# Proton

Proton is Vespa's search core. Proton maintains disk and memory structures for documents. As the data is dynamic, these structures are periodically optimized by maintenance jobs and the resource footprint of these background jobs are mainly controlled by the concurrency setting.

## Internal structure

The internal structure of a proton node:

The search node consists of a bucket management system which sends requests to a set of document databases, which each consists of three sub-databases.

### Bucket management

When the node starts up it first needs to get an overview of what documents and hence buckets it has. Once it knows this, it is in initializing mode, able to handle load, but distributors do not yet know bucket metadata for all the buckets, and thus can't know whether buckets are consistent with copies on other nodes.

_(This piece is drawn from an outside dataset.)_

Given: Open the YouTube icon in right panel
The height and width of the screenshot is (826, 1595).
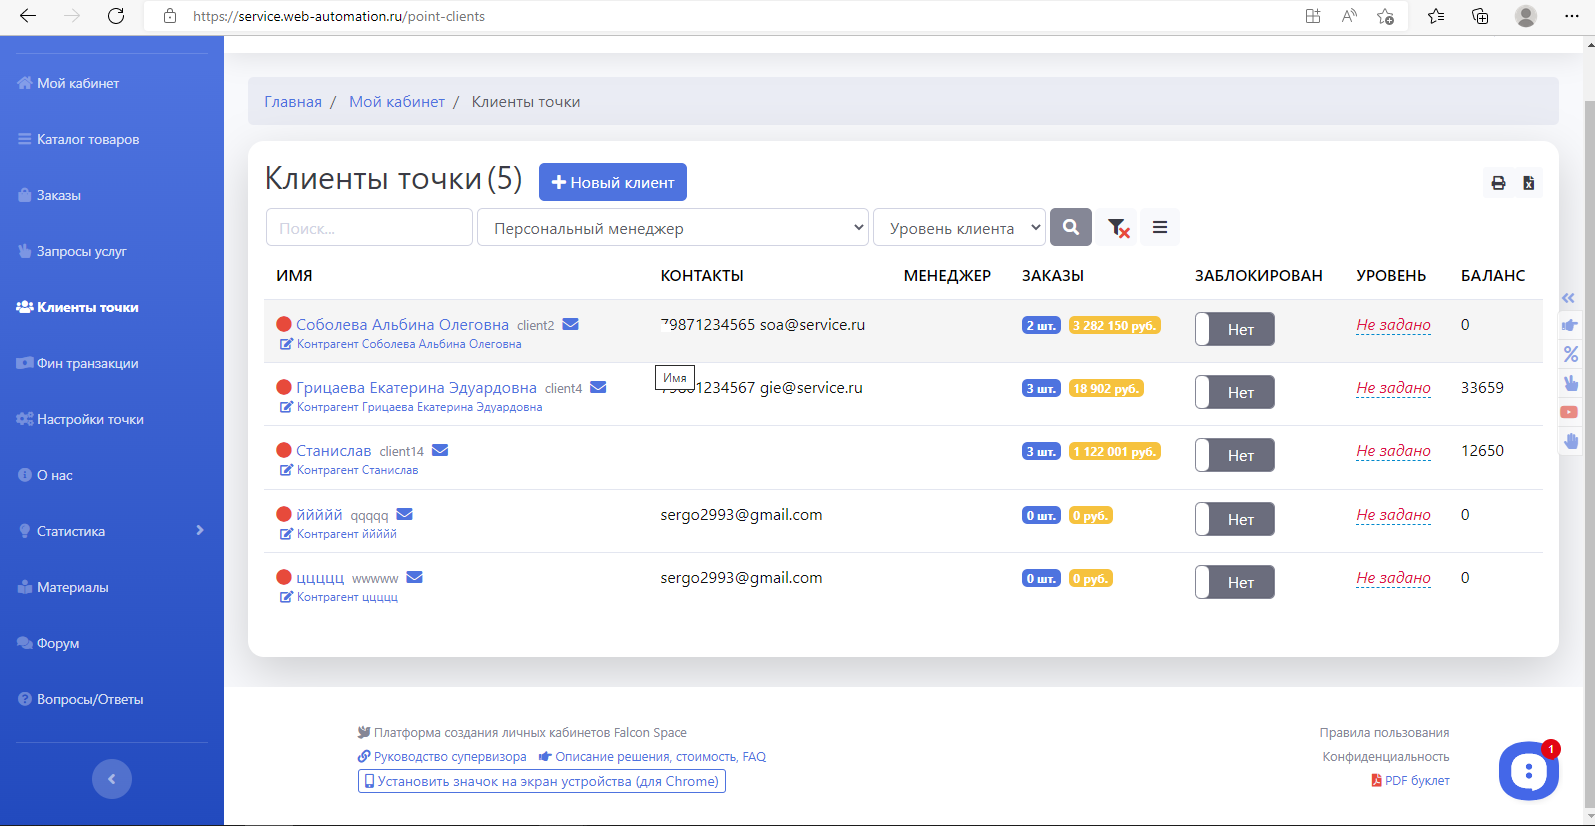Looking at the screenshot, I should coord(1569,412).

Once metadata for all buckets are known, the content nodes transitions from initializing to up state. As the distributors wants quick access to bucket metadata, it keeps an in-memory bucket database to efficiently serve these requests.

It implements elasticity support in terms of the SPI. Operations are ordered according to priority, and only one operation per bucket can be in-flight at a time. Below bucket management is the persistence engine, which implements the SPI in terms of Vespa search. The persistence engine reads the document type from the document id, and dispatches requests to the correct document database.

### Document database

Each document database is responsible for a single document type. It has a component called FeedHandler which takes care of incoming documents, updates, and remove requests. All requests are first written to a transaction log, then handed to the appropriate sub-database, based on the request type.

### Sub-databases

There are three types of sub-databases, each with its own document meta store and document store. The document meta store holds a map from the document id to a local id. This local id is used to address the document in the document store. The document meta store also maintains information on the state of the buckets that are present in the sub-database.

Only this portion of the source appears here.